_Exercise details_
In the data that follows, find the line containing "Instruction: Select the"; then quote that line and every line after it, exactly, through the last one.
Supplied data Start Marker
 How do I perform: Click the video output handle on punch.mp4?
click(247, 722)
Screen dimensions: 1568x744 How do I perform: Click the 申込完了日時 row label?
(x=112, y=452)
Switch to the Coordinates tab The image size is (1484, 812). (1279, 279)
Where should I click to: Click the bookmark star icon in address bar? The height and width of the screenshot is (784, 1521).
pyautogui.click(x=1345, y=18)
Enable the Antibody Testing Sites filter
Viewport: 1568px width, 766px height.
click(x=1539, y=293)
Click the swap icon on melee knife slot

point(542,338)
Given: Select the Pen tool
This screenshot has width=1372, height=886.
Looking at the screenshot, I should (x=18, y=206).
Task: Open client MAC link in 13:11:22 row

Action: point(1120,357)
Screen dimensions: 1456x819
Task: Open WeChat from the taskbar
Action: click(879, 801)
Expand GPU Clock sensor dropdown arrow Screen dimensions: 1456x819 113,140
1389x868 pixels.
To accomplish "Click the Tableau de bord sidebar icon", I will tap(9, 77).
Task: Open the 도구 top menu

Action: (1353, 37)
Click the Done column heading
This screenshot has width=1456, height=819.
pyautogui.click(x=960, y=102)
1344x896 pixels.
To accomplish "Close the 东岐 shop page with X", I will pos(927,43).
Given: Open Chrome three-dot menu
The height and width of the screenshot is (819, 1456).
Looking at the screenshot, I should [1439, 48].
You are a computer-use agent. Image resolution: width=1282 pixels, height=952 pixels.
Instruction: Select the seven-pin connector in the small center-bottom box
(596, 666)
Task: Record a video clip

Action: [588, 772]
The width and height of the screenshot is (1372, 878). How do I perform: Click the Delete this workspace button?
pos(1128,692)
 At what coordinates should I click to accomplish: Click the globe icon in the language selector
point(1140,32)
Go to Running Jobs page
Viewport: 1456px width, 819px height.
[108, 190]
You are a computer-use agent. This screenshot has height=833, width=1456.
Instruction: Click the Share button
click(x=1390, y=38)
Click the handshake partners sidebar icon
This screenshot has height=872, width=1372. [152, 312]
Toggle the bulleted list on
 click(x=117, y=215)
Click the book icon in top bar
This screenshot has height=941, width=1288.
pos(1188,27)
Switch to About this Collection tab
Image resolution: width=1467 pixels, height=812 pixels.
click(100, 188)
Supplied data End Marker
_Task response_
Instruction: Select the seven-pin connector in the small center-bottom box
(596, 666)
Task: Record a video clip

Action: [588, 772]
The width and height of the screenshot is (1372, 878). How do I perform: Click the Delete this workspace button?
pos(1128,692)
 At what coordinates should I click to accomplish: Click the globe icon in the language selector
point(1140,32)
Go to Running Jobs page
Viewport: 1456px width, 819px height.
[108, 190]
You are a computer-use agent. This screenshot has height=833, width=1456.
Instruction: Click the Share button
click(x=1390, y=38)
Click the handshake partners sidebar icon
This screenshot has height=872, width=1372. [152, 312]
Toggle the bulleted list on
 click(x=117, y=215)
Click the book icon in top bar
This screenshot has height=941, width=1288.
pos(1188,27)
Switch to About this Collection tab
Image resolution: width=1467 pixels, height=812 pixels.
click(100, 188)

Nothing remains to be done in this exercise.